How to cite this URL:
Sarma N. Gene therapy in dermatology. Indian J Dermatol [serial online] 2006 [cited 2020 Nov 23];51:211-6. Available from: https://www.e-ijd.org/text.asp?2006/51/3/211/27992



   Introduction Top


Introduction of a normal gene into cells or tissues which have defective genes for the treatment of genetic disease is called gene therapy. However gene therapy for the non-genetic diseases has also been attempted.

Non-therapeutic use include prevention or understanding the pathogenesis of a disease. Although delivery of the genes into the cells requires similar techniques, they are by definition not gene therapy.

The basic technique of gene therapy

Introduction of a correct gene replacing a defective one will re-establish the normal functioning of the body. A functional gene can be introduced in the cell by different methods. Most common method that is used currently is to insert the gene into a non-specific location of genome and it replaces a non-functional gene.

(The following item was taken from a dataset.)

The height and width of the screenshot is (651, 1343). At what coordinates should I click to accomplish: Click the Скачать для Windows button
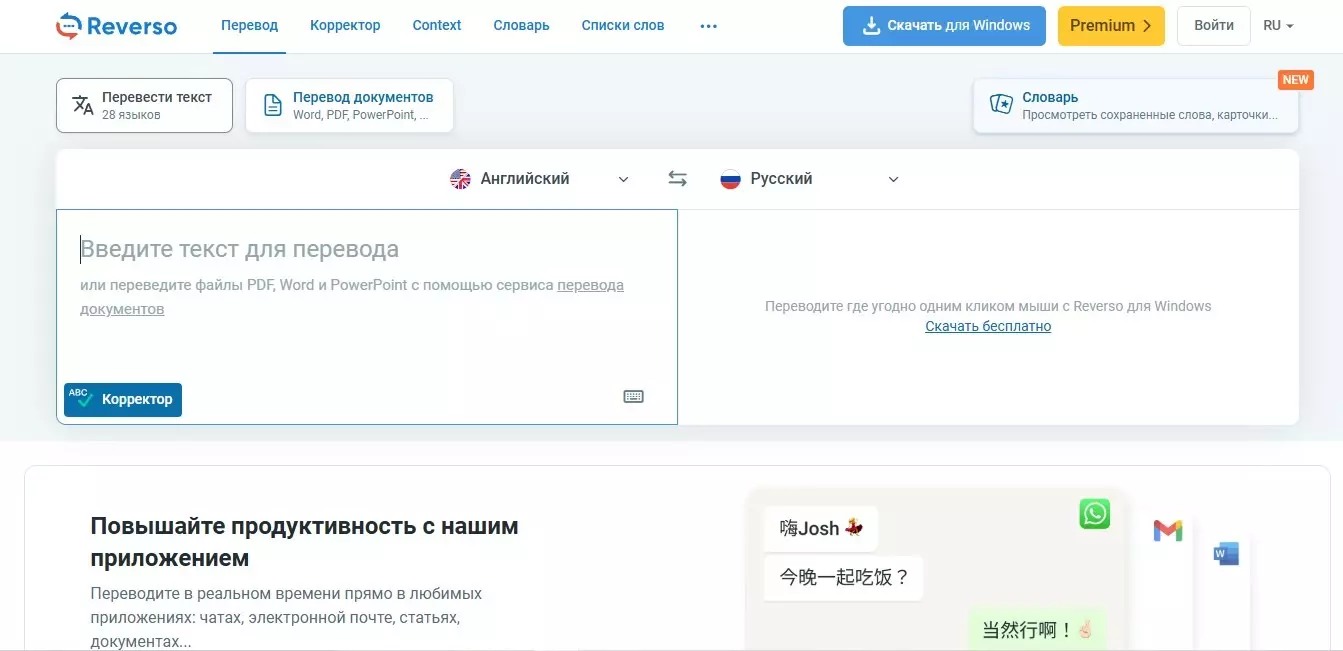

However the better approaches are to replace the defective gene with a correct gene through homologous recombination, or use of selective reverse mutation to normalise the defect and synthesize a normal mRNA.

Different techniques of genetic corrections are gene restoration, gene augmentation, gene correction and gene inhibition.[1] In erythropoietin-responsive anaemia, gene augmentation is required.[2]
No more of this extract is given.